Tra le cose da visitare a Viterbo non bisogna certo dimenticare il Museo Nazionale Etrusco nella Rocca fatta costruire dal cardinale Egidio Albornoz nel 1354. Dopo una serie di distruzioni tipiche del periodo medievale, il museo beneficiò di una ristrutturazione voluta da Giulio II che fece anche chiamare Bramante per aggiungere la fontana centrale ed il cortile.

Tra il 1960 ed il 1979, la struttura è stata recuperata dalla Sovrintendenza a causa dei danni inflitti durante la Seconda Guerra Mondiale.

Il Museo ospita per lo più opere etrusche. Al pianterreno troviamo infatti una sezione dedicata all'architettura etrusca dell'area viterbese che contiene le ricostruzioni delle case etrusche con oggetti e terrecotte che le decoravano.

Il piano primo è dedicato a Musarna con il mosaico scoperto nelle sue terme e a Ferento, famosa per la sua fase romana con un ciclo di 8 statue raffiguranti le muse ed una copia del Pothos di Scopas che ornava il teatro.

Il secondo piano ospita invece dei reperti provenienti dall'Etruria meridionale, in particolare materiali rinvenuti nelle necropoli rupestri e dell'area di Bolsena.

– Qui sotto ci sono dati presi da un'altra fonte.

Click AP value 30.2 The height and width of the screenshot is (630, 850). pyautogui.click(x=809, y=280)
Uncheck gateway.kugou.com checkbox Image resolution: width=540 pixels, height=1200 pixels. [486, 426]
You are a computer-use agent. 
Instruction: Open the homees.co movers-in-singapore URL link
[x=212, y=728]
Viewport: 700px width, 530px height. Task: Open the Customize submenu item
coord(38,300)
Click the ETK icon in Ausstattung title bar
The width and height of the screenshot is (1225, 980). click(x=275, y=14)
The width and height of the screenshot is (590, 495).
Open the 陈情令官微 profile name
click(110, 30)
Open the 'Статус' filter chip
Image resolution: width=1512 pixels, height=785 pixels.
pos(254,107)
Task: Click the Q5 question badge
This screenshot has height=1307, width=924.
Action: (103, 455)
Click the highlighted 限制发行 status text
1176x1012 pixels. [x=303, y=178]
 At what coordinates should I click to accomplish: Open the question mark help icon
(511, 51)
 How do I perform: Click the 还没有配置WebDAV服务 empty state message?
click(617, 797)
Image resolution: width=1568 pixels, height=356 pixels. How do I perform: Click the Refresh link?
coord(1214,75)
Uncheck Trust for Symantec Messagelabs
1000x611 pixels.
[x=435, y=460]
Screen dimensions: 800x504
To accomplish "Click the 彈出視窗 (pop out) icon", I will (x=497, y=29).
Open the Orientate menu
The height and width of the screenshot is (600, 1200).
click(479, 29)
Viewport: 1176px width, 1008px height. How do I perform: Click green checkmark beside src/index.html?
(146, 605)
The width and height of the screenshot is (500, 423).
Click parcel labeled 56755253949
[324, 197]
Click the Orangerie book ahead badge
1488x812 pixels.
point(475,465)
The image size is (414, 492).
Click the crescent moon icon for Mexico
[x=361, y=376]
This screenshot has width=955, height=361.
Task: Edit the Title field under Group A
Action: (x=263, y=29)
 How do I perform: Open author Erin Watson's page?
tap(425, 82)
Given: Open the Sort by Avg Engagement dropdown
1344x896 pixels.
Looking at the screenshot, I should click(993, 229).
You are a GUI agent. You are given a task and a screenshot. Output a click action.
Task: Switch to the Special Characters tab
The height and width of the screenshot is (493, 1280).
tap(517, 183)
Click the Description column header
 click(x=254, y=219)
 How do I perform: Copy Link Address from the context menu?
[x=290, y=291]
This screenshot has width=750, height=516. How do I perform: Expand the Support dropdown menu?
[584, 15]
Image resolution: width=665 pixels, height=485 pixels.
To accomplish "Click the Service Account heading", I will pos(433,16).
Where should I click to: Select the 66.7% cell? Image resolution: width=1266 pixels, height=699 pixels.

Vi è anche una sezione apposita dedicata alla Tomba della Biga rinvenuta ad Ischia di Castro con il corredo funerario completo.

Museo Civico

Un'altra cosa da visitare a Viterbo è il Museo Civico che si trova nell'ex convento datato XII secolo accanto alla chiesa di Santa Maria della Verità.

È stato fondato nel 1955 ed al suo interno custodisce opere provenienti da siti archeologici viterbesi e una pinacoteca con opera che vanno dal XII al XIX secolo.

Il percorso è articolato su tre livelli. Al piano terra abbiamo il chiostro e la prima sala che ospitano opere etrusche e romane, la seconda sala ospita invece i reperti donati da Luigi Rossi Danielli. La terza sala è dedicata ad oggetti ceramici e bronzei di epoca romana.

Al primo piano troviamo la pinacoteca dove troviamo le opere di Sebastiano del Piombo: la Pietà e la Flagellazione. Una seconda sala ospita due sculture in terracotta policroma di Andrea della Robbia, mentre nella sala numero 4 troviamo opere di Aurelio Lomi, Salvator Rosa, Pietro da Cortona e Cesare Nebbia. Nella sala numero 8 è collocato il Presepe opera di Antonio del Massaro, allievo del Perugino e del Pinturicchio.

Al secondo piano trovano spazio oggetti di interesse storico come copie degli affreschi perduti di Benozzo Gozzoli, una collezione di monete e i 57 bozzetti della Macchina di Santa Rosa del '700.